インドのイプシロン、6億ドル以上投資し米ノースカロライナ州に合成黒鉛の製造施設建設へ
(米国、インド)
アトランタ発
2023年11月01日
米国ノースカロライナ州のロイ・クーパー知事(民主党)は10月26日、電気自動車(EV)用リチウムイオンバッテリー(LiB)に使用される合成黒鉛の世界的プロバイダー、インドのイプシロン・アドバンスト・マテリアルズ(EAM)が同州ウィルミントン郊外のミッド・アトランティック・インダストリアル・レール・パークで、LiBの負極部品用合成黒鉛の製造施設を建設すると発表した。6億4,990万ドルを投資し、500人の雇用を創出する。同社にとって、米国内で初めての製造施設となる。

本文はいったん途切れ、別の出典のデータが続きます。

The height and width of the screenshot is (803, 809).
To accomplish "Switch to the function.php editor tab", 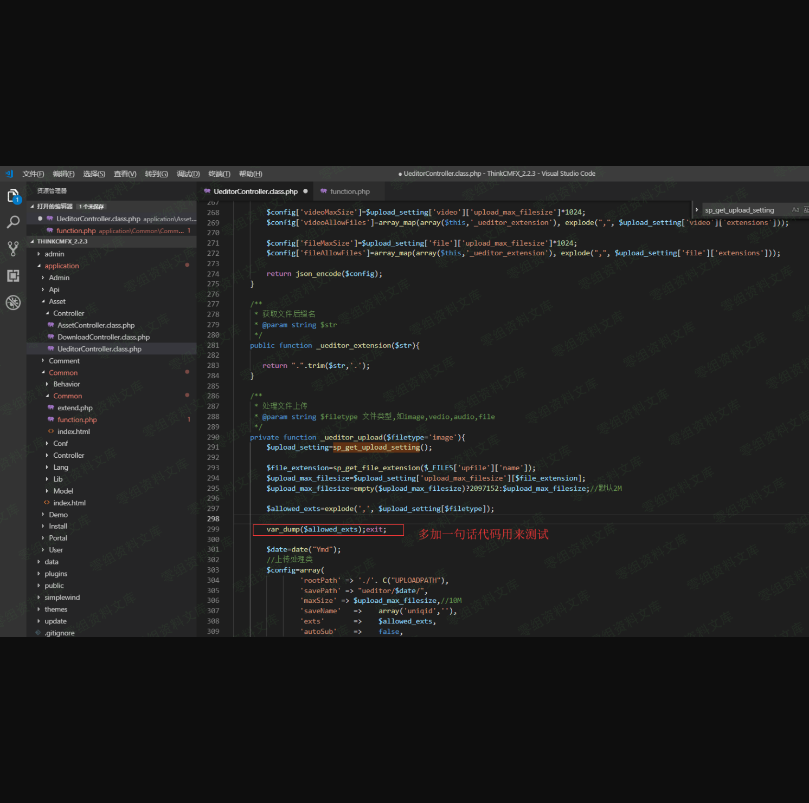I will pyautogui.click(x=349, y=191).
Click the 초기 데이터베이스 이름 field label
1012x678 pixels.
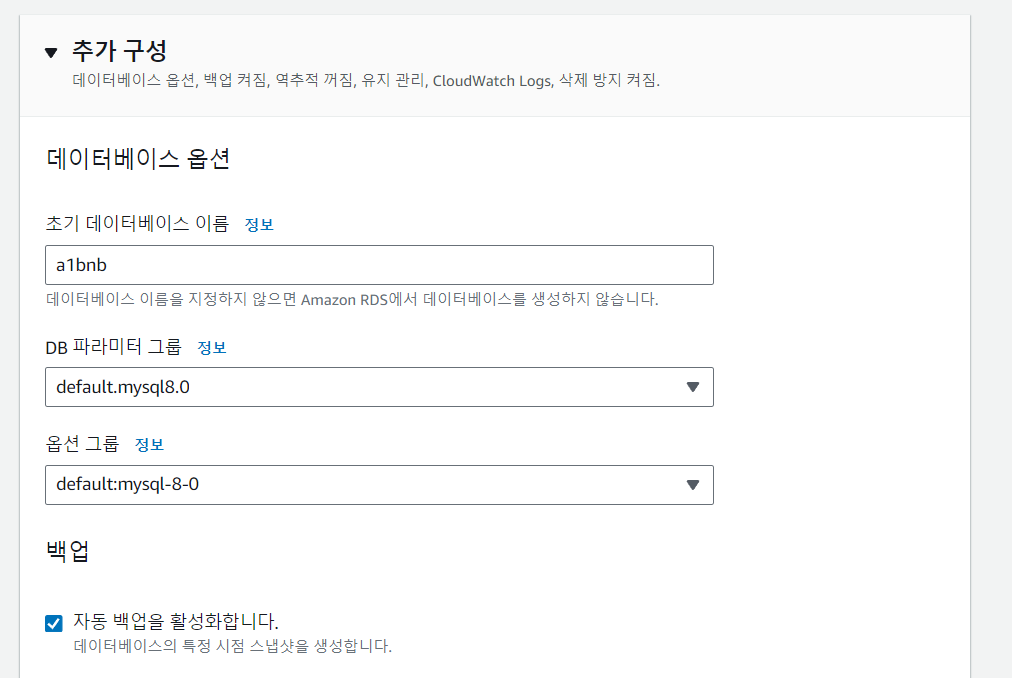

ノースカロライナ州経済開発機構によると、この製造施設は同州南東部で過去10年間に発表された経済開発の中でも最大規模のもので、インド企業による同州への投資としては過去最大だ。同社のプレスリリースによると、インド企業による米国のEV市場への最大かつ初めての投資となる。2024年に起工、2026年に操業開始を予定し、2031年までに最大製造能力到達を計画している。完全に稼働すると、年間5万トンの合成黒鉛負極材料が生産される。
EAMの創業者でマネジングディレクターのビクラム・ハンダ氏は「この施設は、米国のEVバッテリー業界でインド最大の投資で、ノースカロライナ州を当社の米国製造戦略の中心に据えることを誇りに思う」と述べた。また、同社のスニト・カプール最高経営責任者(CEO)は「ノースカロライナ州に世界クラスの施設を持つことで、自動車業界が近年経験してきたサプライチェーン上の懸念が解消される。天然黒鉛と合成黒鉛の両方を製造できる当社の技術力により、輸入の課題に悩まされることなく、成長を続けるEVバッテリー業界に黒鉛負極をより早く、より確実に、そして競争力のあるコストで提供できることを喜ばしく思う」と述べた。
EAMのこのプロジェクトは、同州の雇用開発投資助成金(JDIG)の対象となることが承認された。JDIGの対象期間の12年間で、プロジェクトは州の経済を13億ドル成長させると見積もられており、12年間で最大344万3,250ドルの助成金が同社に支払われる見込みだ。